Sicher geht das so. Stellt sich jetzt nur die Frage was du genau wissen willst?

Jetzt musst du eigentlich nur ein entsprechendes Servlet bauen das für jeden Aufruf einen Eintrag in einer Datenbank hochzählt, oder ähnliches.


----------



## AlArenal (15. Sep 2006)

fuzzycontrol hat gesagt.:
			
		

> yo was?



Yo, so gehts.


----------



## Leroy42 (15. Sep 2006)

LOL


----------



## Guest (15. Sep 2006)

Aber warum macht man den sowas damit??

es gibt doch cookies, sessions, IP-adressen, etc.... hat ein image irgend einen vorteil gegenüber anderen countvarianten? Ist der "genauer"??


----------



## AlArenal (15. Sep 2006)

Cookies kann man deaktivieren und wie sonst willst du mit einem Tool alleine zig Websites, womöglich auch auf anderen Servern, tracken?


----------



## RaoulDuke (15. Sep 2006)

@Gast:

Du vergleichst Äpfel mit Birnen und hast deine Frage offensichtlich nicht sonderlich weit durchdacht.

Ohne einen HTTP Request hast du weder ein Cookie, noch eine Session oder eine IP Adresse. Also musst den Benutzer irgend ein Element aufrufen lassen. Im einfachsten Fall guckst du einfach wie oft deine Seite aufgerufen wird, über Logfiles oder deine CGI/Php/etc Scripte/Applikation.

Webbugs setzt man meist ein wenn eine spezialisierte Software mehr als ein Webangebot überwachen soll. Wenn auf hunderten Webseiten, hunderten Domains, auf jeder Seite ein Webbug installiert ist, der einen Aufruf an einen zentralen Monitoring Server tätigt, dann kannst du hier zentral, anhand von Cookies, etc, genau feststellen welchen Weg der User nimmt, was er sich wie lange anguckt, wie oft er wiederkommt, etc. Es überwacht nicht nur jeder Webseitenbetreiber seine Webseite für sich selbst, sondern es kann sehr breit gestreut überwacht werden.

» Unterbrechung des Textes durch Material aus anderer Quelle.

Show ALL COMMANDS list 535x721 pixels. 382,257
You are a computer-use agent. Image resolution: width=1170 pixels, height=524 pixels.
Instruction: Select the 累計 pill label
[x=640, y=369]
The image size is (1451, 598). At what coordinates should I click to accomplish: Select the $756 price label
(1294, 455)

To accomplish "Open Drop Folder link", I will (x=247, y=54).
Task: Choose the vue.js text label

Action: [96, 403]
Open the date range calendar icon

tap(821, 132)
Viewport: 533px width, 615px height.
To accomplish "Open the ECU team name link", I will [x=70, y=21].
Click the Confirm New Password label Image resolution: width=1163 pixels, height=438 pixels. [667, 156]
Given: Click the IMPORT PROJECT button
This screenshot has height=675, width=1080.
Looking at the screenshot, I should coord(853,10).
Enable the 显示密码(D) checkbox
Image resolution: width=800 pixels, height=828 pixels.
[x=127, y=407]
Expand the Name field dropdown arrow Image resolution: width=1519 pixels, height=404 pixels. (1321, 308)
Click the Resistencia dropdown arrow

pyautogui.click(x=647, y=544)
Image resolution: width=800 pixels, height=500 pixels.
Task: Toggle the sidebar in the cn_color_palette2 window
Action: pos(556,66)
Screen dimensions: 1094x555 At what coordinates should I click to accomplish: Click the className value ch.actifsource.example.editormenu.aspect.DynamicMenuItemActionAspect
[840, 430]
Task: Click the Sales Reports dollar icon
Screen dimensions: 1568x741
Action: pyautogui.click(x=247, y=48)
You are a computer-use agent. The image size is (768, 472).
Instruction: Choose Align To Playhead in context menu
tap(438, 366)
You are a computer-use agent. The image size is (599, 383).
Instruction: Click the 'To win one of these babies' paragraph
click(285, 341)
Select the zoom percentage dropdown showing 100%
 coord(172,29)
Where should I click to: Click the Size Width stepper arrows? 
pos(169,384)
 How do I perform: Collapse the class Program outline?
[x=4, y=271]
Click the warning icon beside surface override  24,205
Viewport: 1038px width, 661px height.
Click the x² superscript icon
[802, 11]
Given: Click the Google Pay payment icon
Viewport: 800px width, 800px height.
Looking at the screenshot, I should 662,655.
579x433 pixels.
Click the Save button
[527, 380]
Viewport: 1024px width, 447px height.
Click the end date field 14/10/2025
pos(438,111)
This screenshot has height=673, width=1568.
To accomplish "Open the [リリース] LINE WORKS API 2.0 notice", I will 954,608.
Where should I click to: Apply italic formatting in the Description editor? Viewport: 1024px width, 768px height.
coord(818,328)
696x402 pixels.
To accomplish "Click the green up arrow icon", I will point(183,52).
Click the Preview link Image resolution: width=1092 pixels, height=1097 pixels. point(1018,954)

Im einfachsten Fall setzt man einen Webbug auch einfach dann ein, wenn man selbst keine Lust hat eine eigene Auswertung der Besucherzahlen zu schreiben. Dann nimmt man einen externen Anbieter her, bekommt von dem einen Webbug den man in seine eigene Seite einbaut. Dann übernimmt der die ganze Sache.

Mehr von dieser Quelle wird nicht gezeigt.